By Ian Neubauer
A US study published in Proceedings of the National Academy of Sciences has proven the human brain makes judgements on the quality of wine based on price rather than stimuli provided by aroma and taste.
The California Institute of Technology study asked subjects to rate the quality of three different wines while a MRI machine measured activity in the medial orbital prefrontal cortex—the part of the brain that detects pleasure. Subjects demonstrated increase brain activity when consuming a wine they were told cost more. Subjects also said they preferred what they thought to be more expensive wines after price tags were switched around by those monitoring the survey.
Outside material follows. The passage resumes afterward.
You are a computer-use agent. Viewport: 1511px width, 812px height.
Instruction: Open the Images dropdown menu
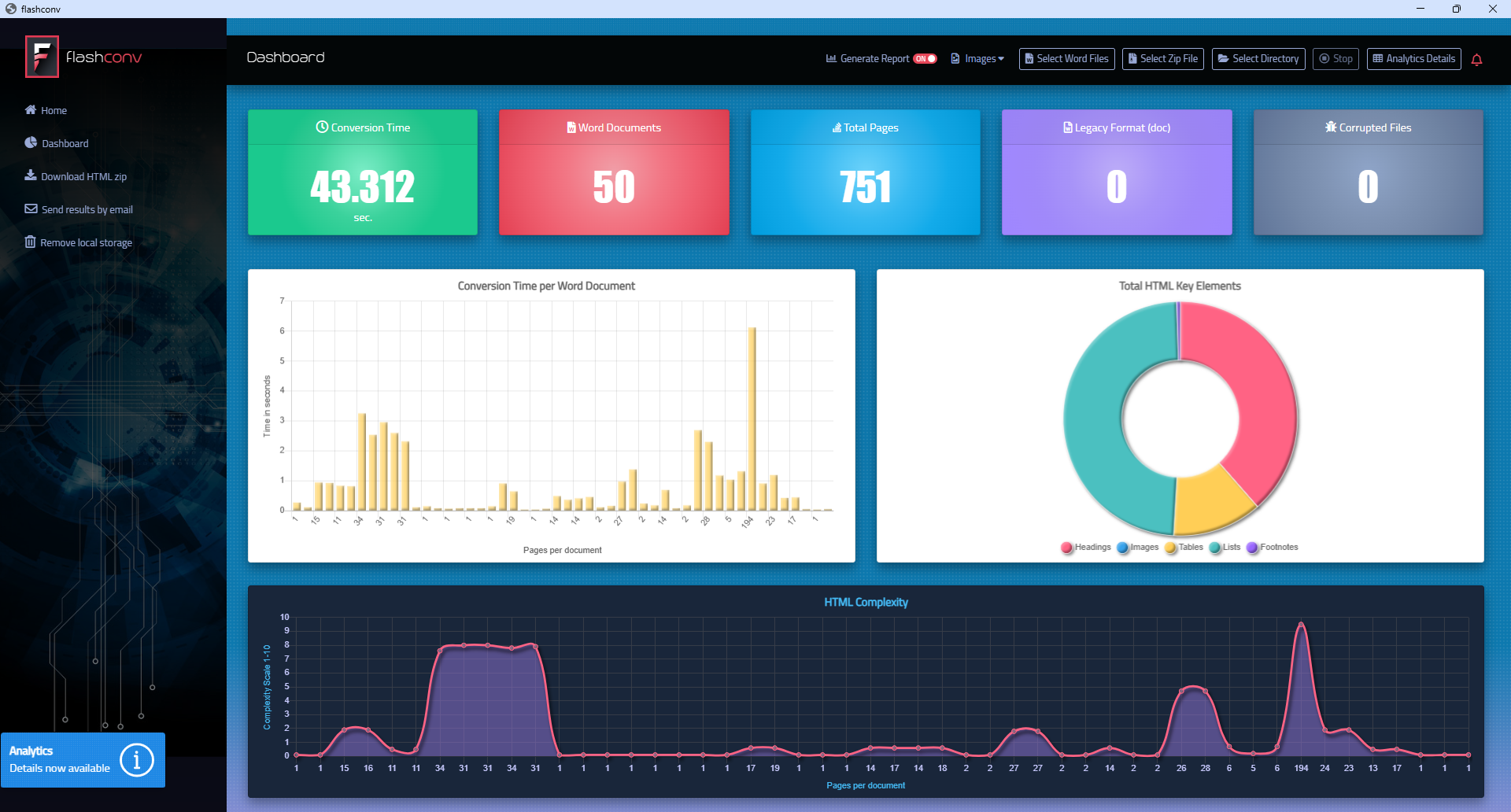click(978, 59)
The survey results were widely syndicated among media outlets around the world today. China’s Xinhua news service published the story under the headline “Drinkers Are Fooled by Prices of Wines,” while Bloomberg USA filed the story under the banner “Brain Scans Reveal Secret to Tastier Wine: Jack Up the Prices.”
Wine experts agreed the findings were well-known in the trade, while academics said the findings mirrored earlier research conducted on consumer behaviour.
“People pay high prices for water from Italy, and we know that water tastes about the same wherever it comes from,” Professor of economics and psychology at Carnegie Mellon University, George Loewenstein, told The Los Angeles Times.
“I was [once] told by a sommelier at a top restaurant in California that he couldn’t sell wine that was priced at under $100 at bottle," wine expert Jancis Robinson told the BBC. “He was able to sell the same wine when he raised the price to more than $100.”